Traditional footwear or tilla jutti of Rajasthan are entirely hand-made, with tilla (silver and gold wire), embroidered uppers and no nails as they are strictly hand-stitched. No distinction is made between the left and right foot.
These ethnic shoes were once worn by the Maharajas and Maharanis of India. The designs have changed very little from the days of the Mughal kings and till today, the men's jutti is still characterised by an upturned toe resembling a proudly curling moustache.
These footwear were made with thin leather in various shades of brown for the insoles and base. A pair of prized jutti by skilled craftsman often include dense embroidery even in the leather insoles.
Above all, it is in the embroidery work that the jutti will be judged and differentiated. Beautifully stitched with threads and beads, you can often tell which region a jutti is made by the embroidery pattern.

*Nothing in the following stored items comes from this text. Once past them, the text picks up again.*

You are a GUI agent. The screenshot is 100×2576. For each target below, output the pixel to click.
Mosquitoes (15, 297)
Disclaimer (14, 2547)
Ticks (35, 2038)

Do you know that traditionally, the role of a shoemaker in a tribal Rajasthan village was considered so crucial that he had 1st right to all the skins of animals which died a natural death? He just had to share them with the village sweepers.
Not only that, he was also given a fixed share of the village produce in return for which, he was to supply his patrons and their families leather shoes and other leather tools once or twice a year.
Jutti making has since become a family occupation with the women embroidering the uppers with an awl while the men construct the shoe using cowhides for the uppers and buffalo hide for the insole.
This vibrantly coloured collection belongs to dear Walter, beautifully embroidered by none other than his Ro.
Note the pointy shoes in pic depicting 19th century Indian musician.
Many thought our Banjaran musician usually performed without shoes, not our Walter who is always very careful about his appearance. That's why he owns the same shoes in twelve different colours.
Dear Ro, on the other hand, has only two pairs. Although lacking in quantity when compared to Walter's, these shoes, weaved with hemp dyed in the brightest hues, are no less durable and pretty. These shoes were made for dancing but Ro wears them only on very special occasions like when she is chairing the village meetings.
If you love shoes like me, you will know that the problem is never about buying them. It is always about storing them. That's why Walter is suffering a headache now.
I walked into this old textile shop just down the road from my house for the 1st time 3 weeks ago even though I have stayed in this area since 1992. I saw the trimmings shown here at the 5th pic from the top stashed in a box and in matter of 5 minutes, the sleepy old lady at the shop slashed the price from S$12 a pack to S$8. She told me that the trimmings were made in Bombay (probably true) 9 metres each (not true, some were only 6 and all less than 9) and good value (absolutely true). I bought 14 packets, all different colours and Walter's shoes are the 1st things I made with 12 of them. Ro's shoes are painted.